Logic Synthesis for the Next Generation

Chromatic Research examines whether a new logic synthesis tool can handle the growing complexity of its full-custom media processors.

by Michael Klein


Keeping up with the hectic pace set by the PC multimedia industry isn't easy. At Chromatic Research, Inc. (Sunnyvale, CA), we're constantly pushing for more performance from our multimedia acceleration products. As we begin to develop our next generation of media processors, we need a logic synthesis tool that can cope with the products' rapidly increasing gate counts. A recent benchmark of the BuildGates software from Ambit Design Systems Inc. (Santa Clara, CA) gave us promising results--the software synthesized a large piece of logic without much user intervention and significantly improved the design's timing.

Chromatic's Mpact media processors are full-custom designs. At least two-thirds of our next-generation IC is random logic that we will synthesize and place and route ourselves.

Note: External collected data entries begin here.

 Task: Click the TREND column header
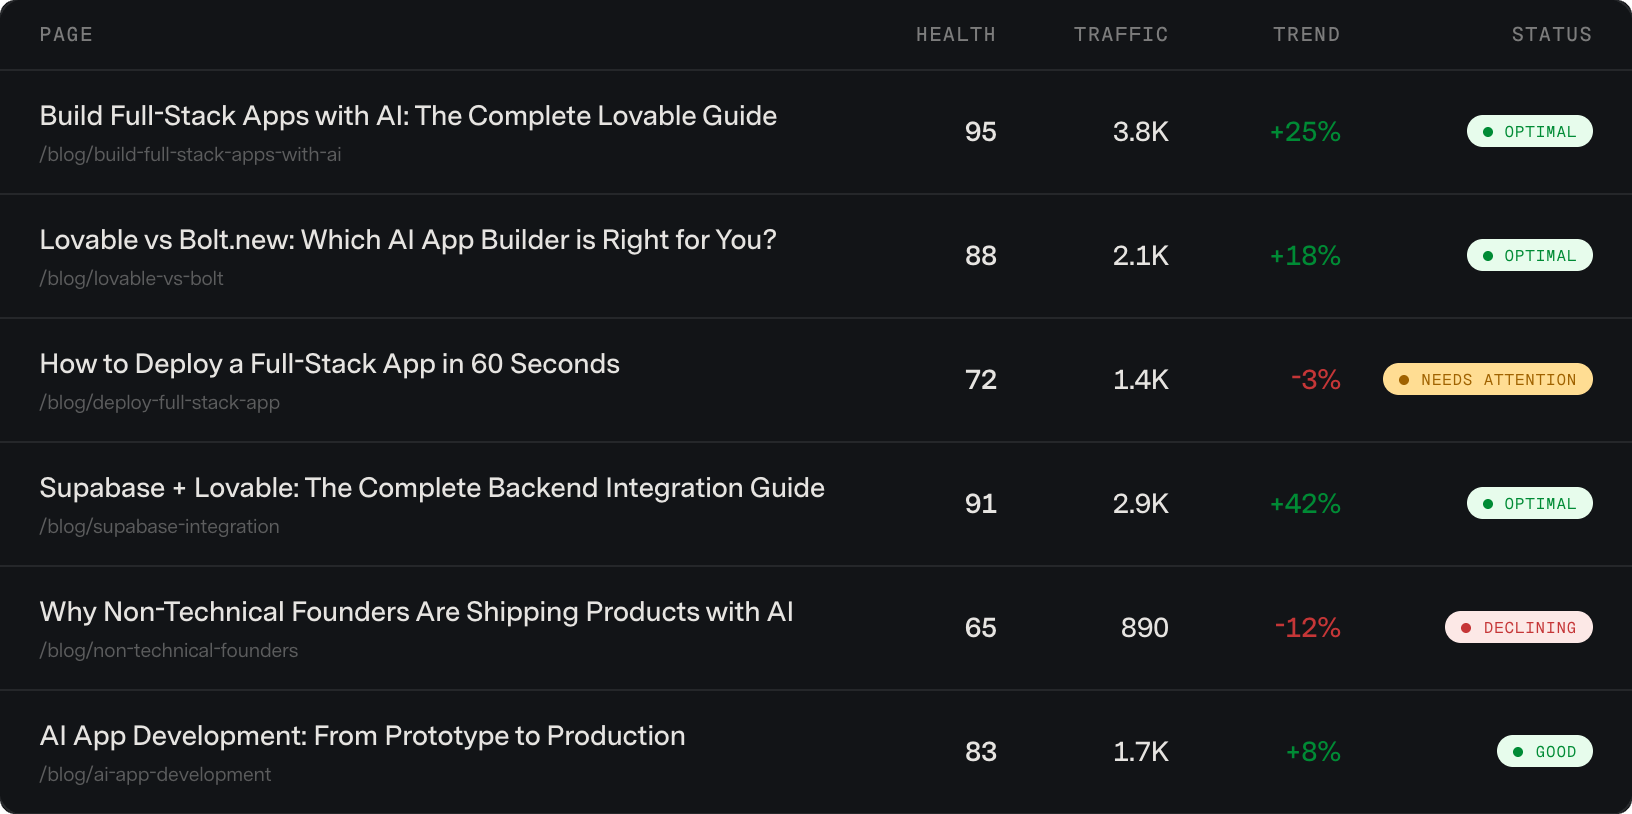[1306, 35]
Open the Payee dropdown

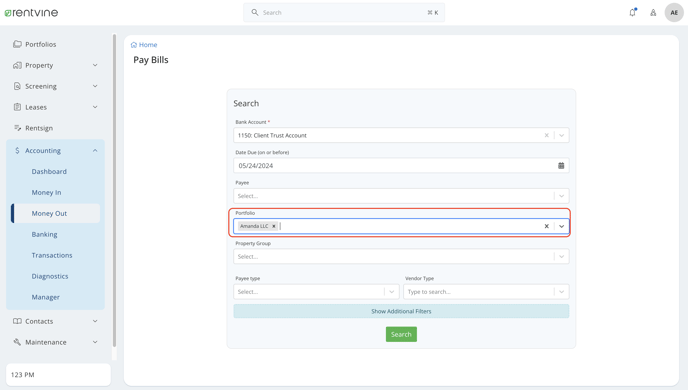[401, 196]
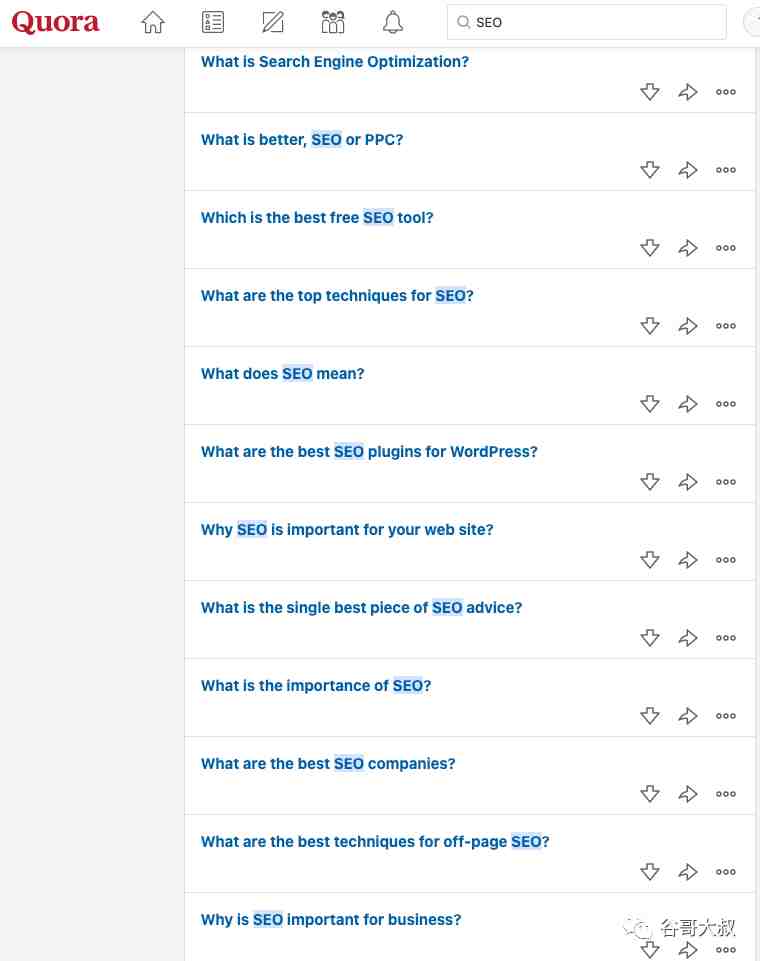Open 'What are the best techniques for off-page SEO?'
This screenshot has height=961, width=760.
[x=375, y=841]
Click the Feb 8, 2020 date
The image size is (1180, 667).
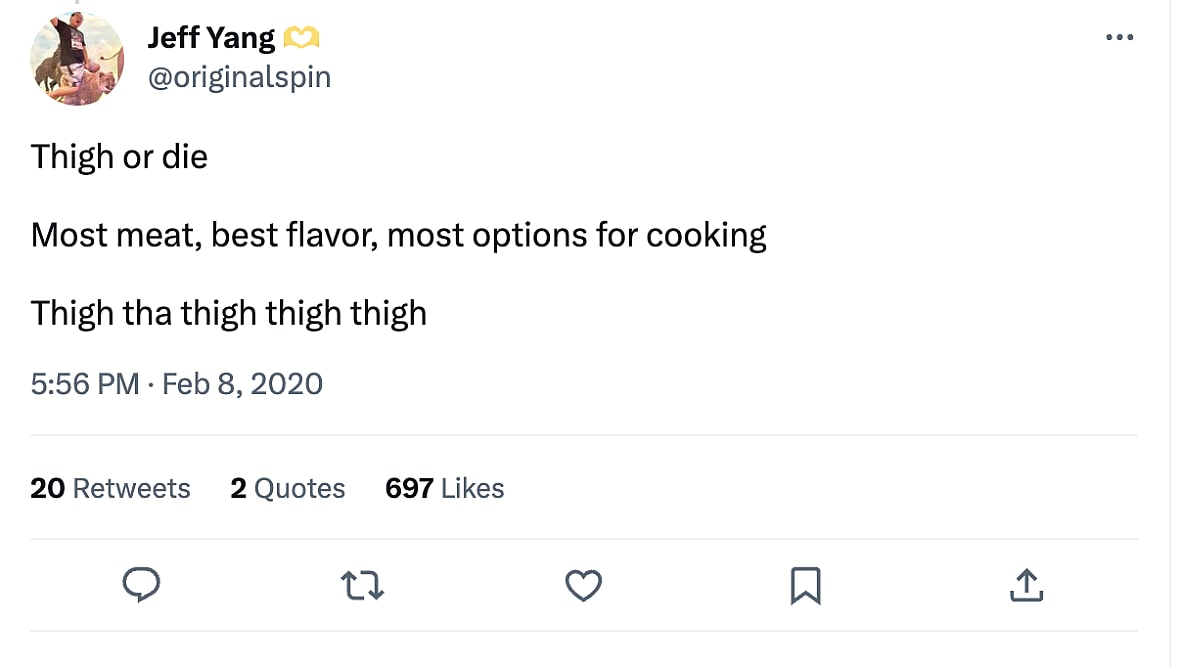242,384
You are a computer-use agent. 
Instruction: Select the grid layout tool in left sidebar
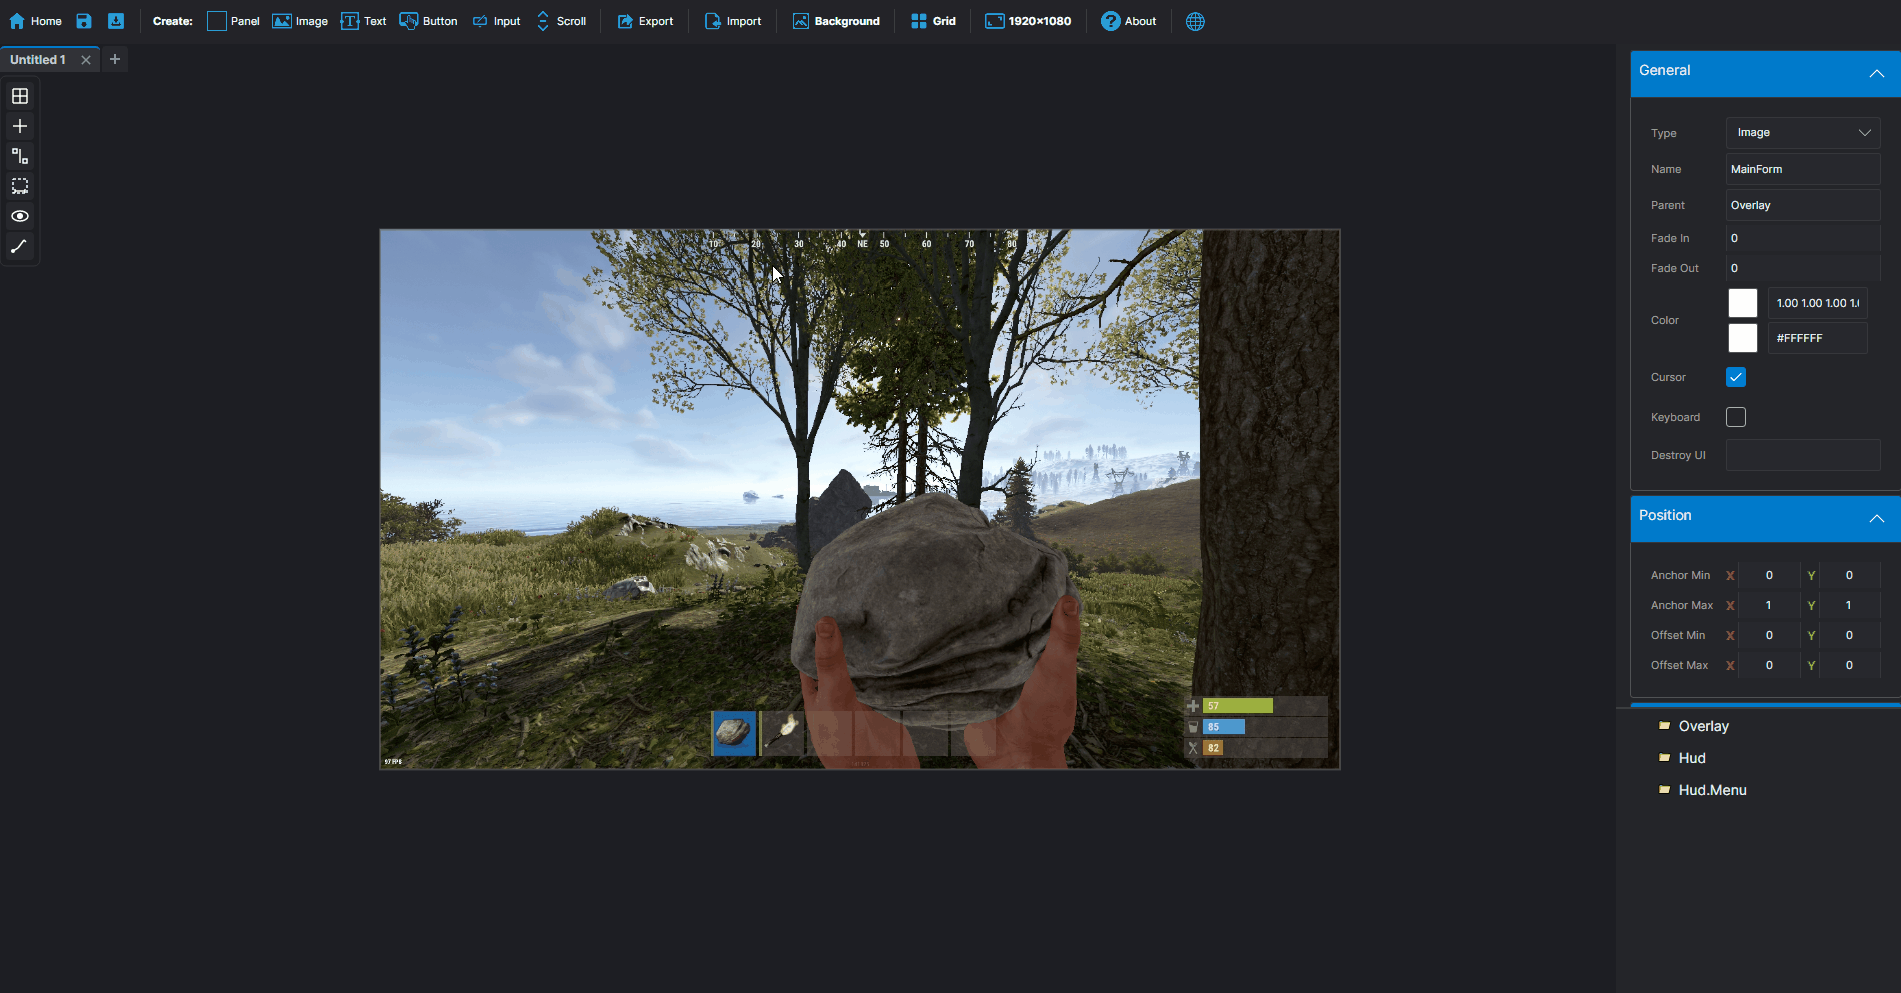coord(20,96)
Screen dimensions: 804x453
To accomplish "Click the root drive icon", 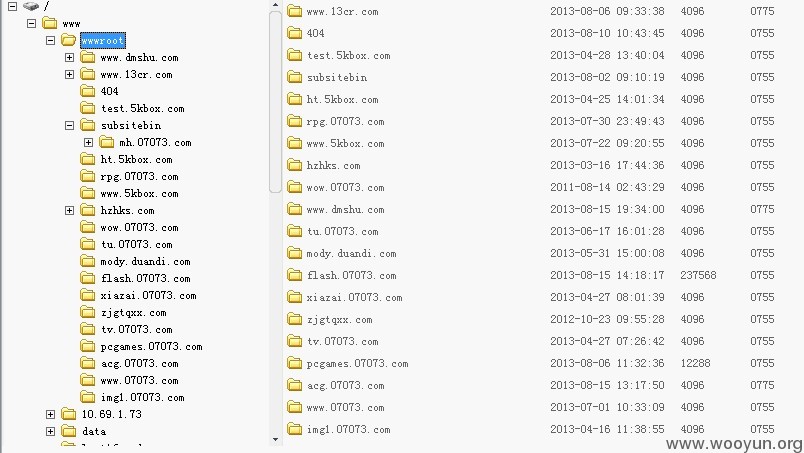I will point(31,6).
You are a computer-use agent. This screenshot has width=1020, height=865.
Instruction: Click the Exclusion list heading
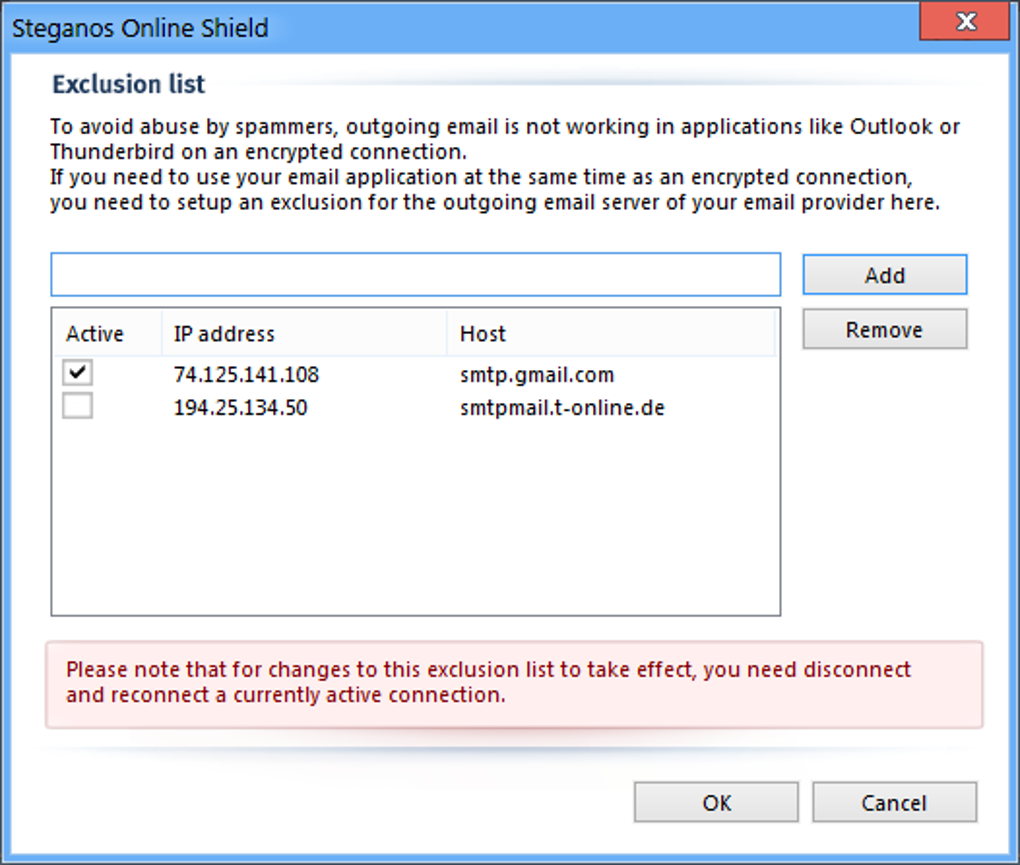pyautogui.click(x=129, y=85)
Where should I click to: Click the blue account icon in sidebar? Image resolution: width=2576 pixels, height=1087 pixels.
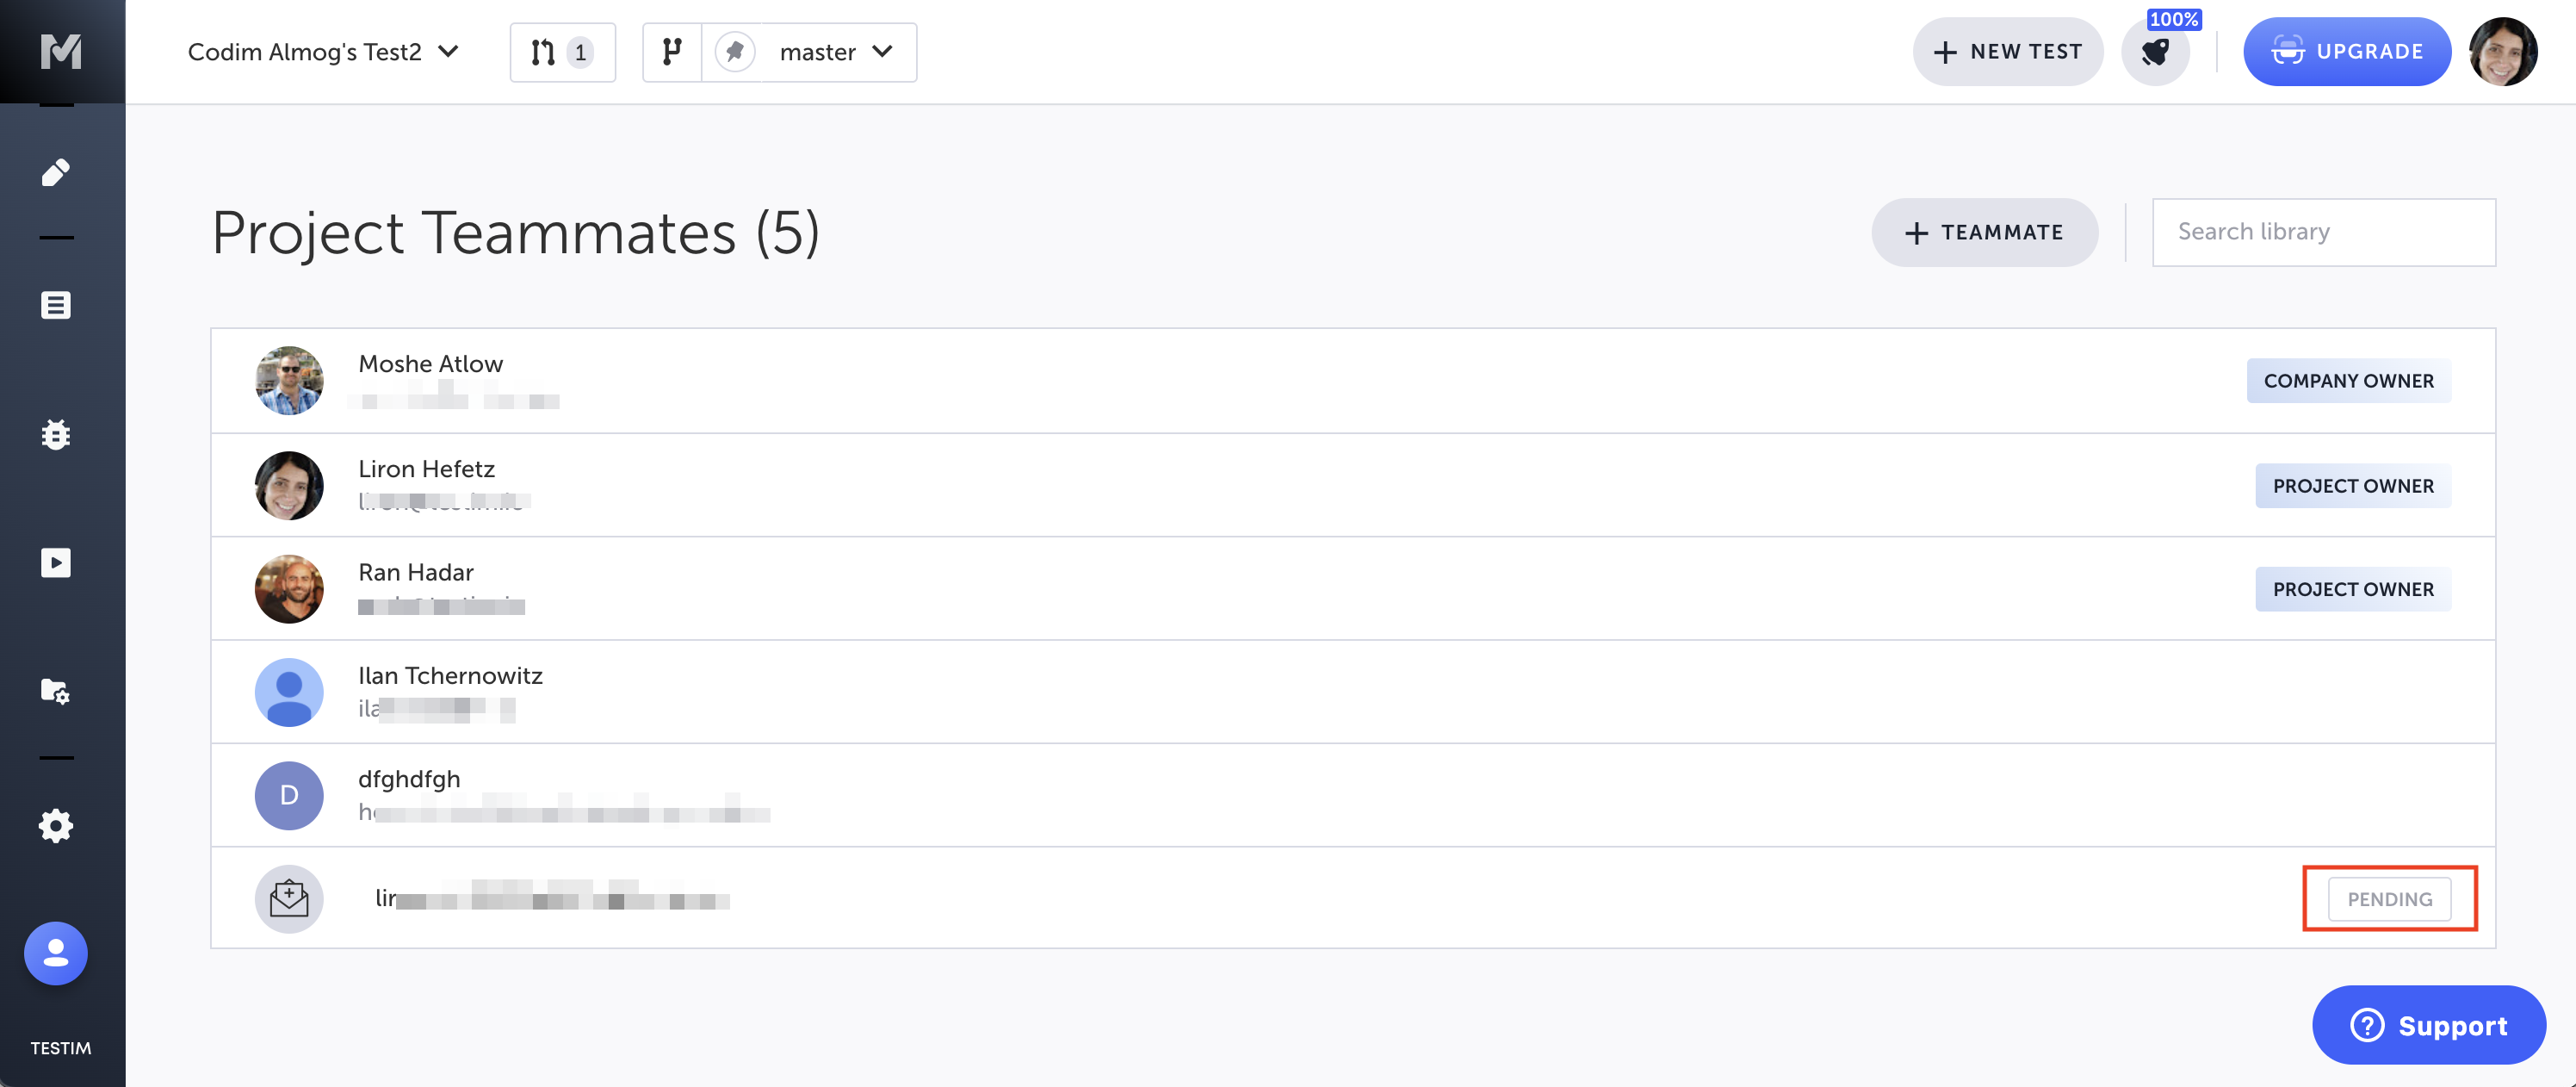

Our current media processor contains roughly 150 synthesized kgates. But we're quickly moving toward a much higher complexity level--over 500 synthesized kgates.

Our existing synthesis-based design flow is showing signs of strain under the pressure of these larger designs. Most of our emerging problems stem from the fact that our current software can't efficiently synthesize large pieces of logic, so each design must be broken down into many hierarchical blocks and sub-blocks that are each synthesized separately. This methodology often leads to unpredictable timing results. In addition, the time needed to prepare this disjointed design for synthesis is becoming prohibitive.

Currently, the synthesis process doesn't affect partitioning. Block partitioning is driven mainly by functional definition. The chip's architecture is defined by first-order physical constraints, such as the locality requirements of major blocks (gross floorplan) and bussing (minimizing top-level interconnect). Once this high-level partitioning is completed, the detailed physical characteristics of the chip dictate any further re-partitioning that is performed.

Benchmark We recently benchmarked a beta version of the BuildGates software using an actual 21-kgate block from our next-generation processor. (The complete processor is currently being designed using our existing software and methodology.) It's a very complex block containing flip-flops, latches, datapath control logic, multi-cycle paths, with some very difficult timing paths. For this particular processor, 21 kgates constitutes a small to medium-sized block. There are two blocks that each have about 100 kgates.

For the 21-kgate block to run through synthesis in our existing methodology, we created a hierarchy of 38 sub-blocks. The sub-blocks were defined as individual modules in Verilog and synthesized separately. They were then combined into the full block.

Basically, the benchmark was intended to see if BuildGates could improve one piece of an existing design without using tool features or design libraries that were different from those used in the original design (see "Beyond the benchmark"). The tool's compatibility with our design environment allowed us to leverage the existing libraries and tool flow. However, the BuildGates environment can synthesize much larger pieces of logic, so much less design partitioning is required.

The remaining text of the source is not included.